PROVIDED DATA START
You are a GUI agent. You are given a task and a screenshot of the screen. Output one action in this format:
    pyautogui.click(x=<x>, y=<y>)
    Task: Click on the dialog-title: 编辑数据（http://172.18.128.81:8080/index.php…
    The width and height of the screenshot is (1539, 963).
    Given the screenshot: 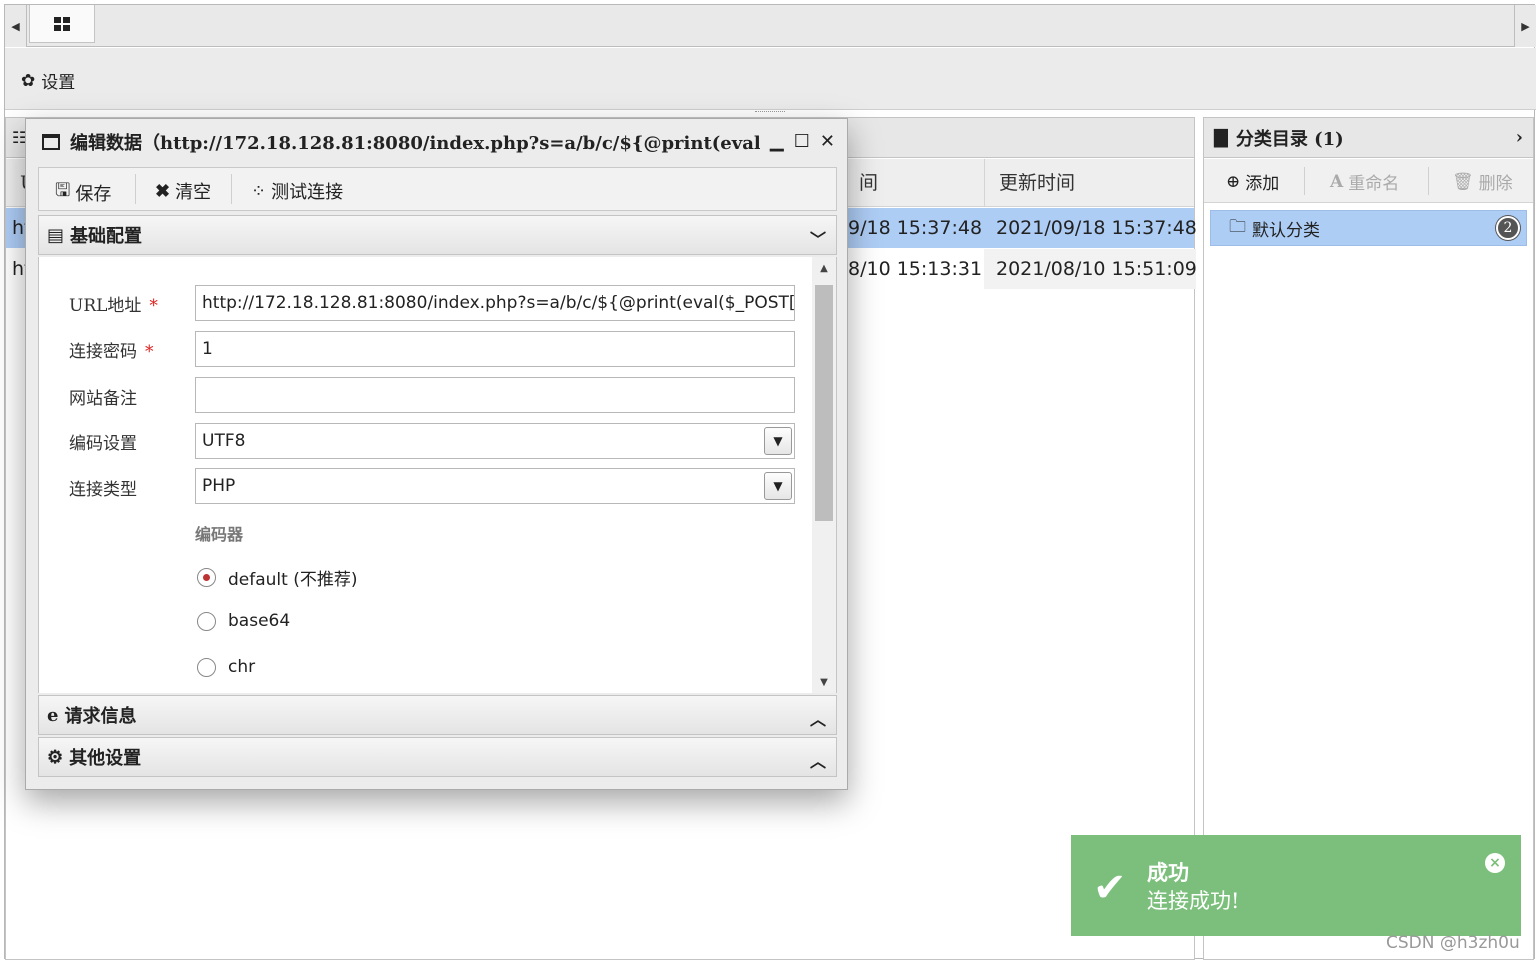 What is the action you would take?
    pyautogui.click(x=415, y=144)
PROVIDED DATA END
**ABOUT THIS TASK:** Convert the lines into a Markdown table with the columns No. and Text, starting at the first line and ending at the line that contains "Task: Click on", both included, and skipping any blank lines.

**YOUR SOLUTION:**
| No. | Text |
|---|---|
| 1 | You are a GUI agent. You are given a task and a screenshot of the screen. Output one action in this format: |
| 2 |     pyautogui.click(x=<x>, y=<y>) |
| 3 |     Task: Click on the dialog-title: 编辑数据（http://172.18.128.81:8080/index.php… |